_Work order_
Could you filter the listing for lines with the word "blue" and return them?

----------------------------------------

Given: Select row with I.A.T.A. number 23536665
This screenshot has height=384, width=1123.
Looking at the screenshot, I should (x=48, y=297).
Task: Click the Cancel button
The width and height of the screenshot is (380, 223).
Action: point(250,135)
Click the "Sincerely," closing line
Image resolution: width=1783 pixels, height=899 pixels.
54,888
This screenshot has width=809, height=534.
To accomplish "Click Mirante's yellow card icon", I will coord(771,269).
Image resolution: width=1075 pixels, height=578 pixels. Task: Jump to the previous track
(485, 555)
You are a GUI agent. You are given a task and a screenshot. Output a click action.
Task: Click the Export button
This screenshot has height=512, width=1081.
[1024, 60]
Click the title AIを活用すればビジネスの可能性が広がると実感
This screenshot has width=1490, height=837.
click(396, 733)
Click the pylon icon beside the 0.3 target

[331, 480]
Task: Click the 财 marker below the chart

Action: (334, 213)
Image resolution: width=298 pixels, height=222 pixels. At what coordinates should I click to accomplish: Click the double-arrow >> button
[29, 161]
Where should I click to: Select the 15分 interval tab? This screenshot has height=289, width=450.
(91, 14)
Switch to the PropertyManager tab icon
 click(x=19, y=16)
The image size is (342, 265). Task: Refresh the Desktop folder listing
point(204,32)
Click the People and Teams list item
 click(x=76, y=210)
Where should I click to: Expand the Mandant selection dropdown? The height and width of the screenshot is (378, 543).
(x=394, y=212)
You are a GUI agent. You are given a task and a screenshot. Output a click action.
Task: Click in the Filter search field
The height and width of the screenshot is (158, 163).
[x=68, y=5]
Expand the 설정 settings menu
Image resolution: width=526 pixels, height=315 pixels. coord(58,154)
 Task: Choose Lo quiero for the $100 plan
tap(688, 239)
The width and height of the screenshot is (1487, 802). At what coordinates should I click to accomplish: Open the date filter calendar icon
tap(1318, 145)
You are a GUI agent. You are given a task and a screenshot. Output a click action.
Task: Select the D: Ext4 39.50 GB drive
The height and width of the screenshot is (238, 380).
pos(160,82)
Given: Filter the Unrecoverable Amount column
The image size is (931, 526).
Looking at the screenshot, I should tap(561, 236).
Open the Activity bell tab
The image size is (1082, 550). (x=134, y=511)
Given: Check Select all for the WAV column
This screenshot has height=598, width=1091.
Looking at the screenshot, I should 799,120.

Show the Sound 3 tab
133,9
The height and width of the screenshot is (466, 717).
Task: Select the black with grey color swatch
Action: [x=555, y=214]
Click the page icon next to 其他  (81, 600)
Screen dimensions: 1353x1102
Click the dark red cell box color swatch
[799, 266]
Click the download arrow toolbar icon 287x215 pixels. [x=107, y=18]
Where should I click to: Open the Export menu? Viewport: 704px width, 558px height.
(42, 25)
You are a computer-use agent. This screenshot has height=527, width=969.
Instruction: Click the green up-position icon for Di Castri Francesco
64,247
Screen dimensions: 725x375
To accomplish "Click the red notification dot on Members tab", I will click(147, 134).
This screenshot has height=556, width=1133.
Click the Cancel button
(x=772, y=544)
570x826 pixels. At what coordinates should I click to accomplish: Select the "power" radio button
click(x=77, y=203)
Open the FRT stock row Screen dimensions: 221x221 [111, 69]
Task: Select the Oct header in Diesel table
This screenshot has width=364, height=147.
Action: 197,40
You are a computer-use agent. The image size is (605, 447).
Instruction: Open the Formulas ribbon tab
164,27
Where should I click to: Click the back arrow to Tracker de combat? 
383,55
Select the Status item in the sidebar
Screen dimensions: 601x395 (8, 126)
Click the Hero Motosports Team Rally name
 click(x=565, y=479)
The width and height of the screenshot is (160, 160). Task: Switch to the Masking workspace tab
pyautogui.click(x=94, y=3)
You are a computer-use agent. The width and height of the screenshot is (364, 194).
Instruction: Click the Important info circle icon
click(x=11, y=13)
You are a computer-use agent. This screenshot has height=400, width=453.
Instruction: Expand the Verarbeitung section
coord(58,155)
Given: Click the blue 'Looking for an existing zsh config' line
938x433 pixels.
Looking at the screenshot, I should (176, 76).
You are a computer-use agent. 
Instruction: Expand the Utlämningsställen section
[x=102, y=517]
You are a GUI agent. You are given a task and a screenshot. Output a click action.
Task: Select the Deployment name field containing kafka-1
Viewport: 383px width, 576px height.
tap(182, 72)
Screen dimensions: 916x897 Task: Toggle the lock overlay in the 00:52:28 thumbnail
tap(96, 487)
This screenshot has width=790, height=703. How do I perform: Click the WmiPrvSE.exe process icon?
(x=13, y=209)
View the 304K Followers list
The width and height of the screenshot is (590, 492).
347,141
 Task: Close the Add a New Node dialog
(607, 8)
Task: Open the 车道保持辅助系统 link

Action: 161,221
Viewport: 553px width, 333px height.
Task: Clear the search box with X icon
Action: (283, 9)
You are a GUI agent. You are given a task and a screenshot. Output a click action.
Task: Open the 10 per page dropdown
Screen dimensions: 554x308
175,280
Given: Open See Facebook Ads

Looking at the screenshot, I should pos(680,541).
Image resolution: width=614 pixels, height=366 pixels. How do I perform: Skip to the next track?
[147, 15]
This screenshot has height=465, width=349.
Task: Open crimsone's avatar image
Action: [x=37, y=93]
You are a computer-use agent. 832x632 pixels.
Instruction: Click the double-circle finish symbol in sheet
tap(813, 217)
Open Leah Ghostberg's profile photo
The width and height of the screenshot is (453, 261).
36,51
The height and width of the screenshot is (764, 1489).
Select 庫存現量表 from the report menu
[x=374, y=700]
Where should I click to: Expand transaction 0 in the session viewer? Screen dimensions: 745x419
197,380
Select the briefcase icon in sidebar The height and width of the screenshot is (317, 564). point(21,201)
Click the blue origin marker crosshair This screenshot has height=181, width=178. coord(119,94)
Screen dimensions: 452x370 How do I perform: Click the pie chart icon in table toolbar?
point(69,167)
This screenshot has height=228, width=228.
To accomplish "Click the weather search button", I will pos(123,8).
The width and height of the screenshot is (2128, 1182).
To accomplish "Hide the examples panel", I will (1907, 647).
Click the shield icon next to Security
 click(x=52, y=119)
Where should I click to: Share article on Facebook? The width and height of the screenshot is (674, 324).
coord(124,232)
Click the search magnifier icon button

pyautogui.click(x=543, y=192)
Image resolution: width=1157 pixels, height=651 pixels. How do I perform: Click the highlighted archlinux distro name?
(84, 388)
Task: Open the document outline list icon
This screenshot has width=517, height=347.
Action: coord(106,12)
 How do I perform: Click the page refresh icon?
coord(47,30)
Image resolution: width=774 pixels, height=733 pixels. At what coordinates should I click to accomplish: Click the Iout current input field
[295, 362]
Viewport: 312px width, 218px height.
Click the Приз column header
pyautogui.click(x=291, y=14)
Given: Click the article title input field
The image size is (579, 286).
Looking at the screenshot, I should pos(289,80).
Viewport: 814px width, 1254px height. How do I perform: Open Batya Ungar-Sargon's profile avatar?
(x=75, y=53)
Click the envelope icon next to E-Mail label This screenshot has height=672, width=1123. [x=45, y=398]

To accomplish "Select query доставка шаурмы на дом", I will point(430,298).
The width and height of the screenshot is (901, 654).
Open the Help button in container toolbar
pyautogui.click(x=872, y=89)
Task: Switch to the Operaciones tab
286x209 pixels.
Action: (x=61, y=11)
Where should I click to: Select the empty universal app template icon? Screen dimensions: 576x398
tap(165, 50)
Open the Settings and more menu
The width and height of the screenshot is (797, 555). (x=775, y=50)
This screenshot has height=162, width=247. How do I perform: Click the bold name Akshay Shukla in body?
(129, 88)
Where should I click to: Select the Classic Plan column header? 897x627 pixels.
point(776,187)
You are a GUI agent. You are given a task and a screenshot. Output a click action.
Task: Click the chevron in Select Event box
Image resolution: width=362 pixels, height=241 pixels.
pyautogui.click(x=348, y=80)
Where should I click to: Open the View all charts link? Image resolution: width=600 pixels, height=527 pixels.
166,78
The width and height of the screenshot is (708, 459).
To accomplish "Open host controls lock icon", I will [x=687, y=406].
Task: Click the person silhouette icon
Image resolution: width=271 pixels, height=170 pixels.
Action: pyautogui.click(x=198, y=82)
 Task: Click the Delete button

----------------------------------------

_Task solution_
Given: Click the blue 'Looking for an existing zsh config' line
Click the blue origin marker crosshair This screenshot has height=181, width=178. coord(119,94)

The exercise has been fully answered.